Self-Instruct generates semantically near-identical instructions because the seed diversity is too low and the model pattern-matches
Why: with fewer than 50 seeds covering only 2-3 topic areas, the model generates variations on the same template rather than genuinely diverse instructions; ROUGE deduplication removes the obvious duplicates but many semantically identical examples survive.
Detect: after deduplication, plot an embedding UMAP of the generated instructions; tight clusters indicate low diversity; topic coverage is narrow relative to the original seed diversity goal.
Fix: increase the seed set to 175+ instructions across 10+ domains before generating; prompt the model to explicitly avoid generating instructions similar to the provided examples; add embedding-based deduplication with a cosine similarity threshold of 0.85.
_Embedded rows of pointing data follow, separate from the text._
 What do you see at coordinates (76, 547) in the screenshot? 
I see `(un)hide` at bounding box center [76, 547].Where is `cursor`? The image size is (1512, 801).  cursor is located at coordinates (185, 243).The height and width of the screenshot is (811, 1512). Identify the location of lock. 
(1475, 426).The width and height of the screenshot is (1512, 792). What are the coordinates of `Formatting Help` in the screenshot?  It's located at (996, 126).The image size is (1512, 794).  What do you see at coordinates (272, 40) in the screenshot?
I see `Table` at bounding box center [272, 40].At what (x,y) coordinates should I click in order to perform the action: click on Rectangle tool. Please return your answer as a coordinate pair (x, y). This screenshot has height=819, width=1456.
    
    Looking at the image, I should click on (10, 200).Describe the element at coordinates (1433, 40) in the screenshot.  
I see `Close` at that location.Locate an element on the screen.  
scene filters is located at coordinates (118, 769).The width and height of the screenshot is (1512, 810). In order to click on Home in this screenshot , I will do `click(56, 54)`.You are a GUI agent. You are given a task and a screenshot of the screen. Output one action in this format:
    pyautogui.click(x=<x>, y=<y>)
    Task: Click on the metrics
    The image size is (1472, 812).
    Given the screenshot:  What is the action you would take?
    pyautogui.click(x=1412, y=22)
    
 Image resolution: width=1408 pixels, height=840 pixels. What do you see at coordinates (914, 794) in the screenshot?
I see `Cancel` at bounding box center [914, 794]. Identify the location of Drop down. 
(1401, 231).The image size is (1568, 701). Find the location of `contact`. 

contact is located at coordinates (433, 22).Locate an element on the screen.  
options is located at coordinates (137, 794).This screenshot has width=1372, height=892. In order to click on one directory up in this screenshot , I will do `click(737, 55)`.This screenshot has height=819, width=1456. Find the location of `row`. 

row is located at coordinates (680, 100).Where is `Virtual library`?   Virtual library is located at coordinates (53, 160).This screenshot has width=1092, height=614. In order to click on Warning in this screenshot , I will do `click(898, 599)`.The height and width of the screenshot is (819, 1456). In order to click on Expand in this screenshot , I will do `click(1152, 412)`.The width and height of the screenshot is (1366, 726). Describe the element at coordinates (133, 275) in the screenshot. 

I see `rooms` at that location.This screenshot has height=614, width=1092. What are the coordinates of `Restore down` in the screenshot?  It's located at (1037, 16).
LLM-as-judge quality filter scores all generated examples 4-5 out of 5, passing garbage through because the judge prompt does not provide calibration examples
Why: without concrete examples of what a score-2 or score-3 response looks like in the prompt, the judge model applies a liberal interpretation and rates almost everything high; this is the same calibration problem that affects LLM-as-judge in evals.
Detect: the quality filter retains 95%+ of examples; spot-checking filtered examples manually shows responses that are clearly low quality; the distribution of scores is heavily right-skewed.
Fix: include 2-3 concrete examples at each score level (1, 3, 5) in the judge prompt with explanations; or use a comparative rating (rank A vs B vs C) rather than absolute scoring to force discrimination.

Benchmark contamination occurs because synthetic data was generated from prompts that include eval benchmark examples as seeds
Why: if any of the 175 seed instructions are drawn from HumanEval, MBPP, or another standard benchmark, the generated dataset may contain near-duplicates of eval examples; fine-tuning on this data inflates benchmark scores without genuine capability improvement.
Detect: run the generated dataset through an n-gram overlap check against the benchmark test sets; overlap > 5% with any benchmark indicates potential contamination.
Fix: explicitly exclude known benchmark examples from the seed set; run contamination checks before publishing or training on the dataset; keep a held-out test set that was never used as seed material.

Connections

Open Questions

  • At what dataset size does model collapse (distribution narrowing) become measurable?
  • Is there a reliable automated way to detect benchmark contamination in synthetic datasets?
  • How does Orca-style reasoning trace quality degrade when the teacher model is smaller (e.g., Sonnet vs Opus)?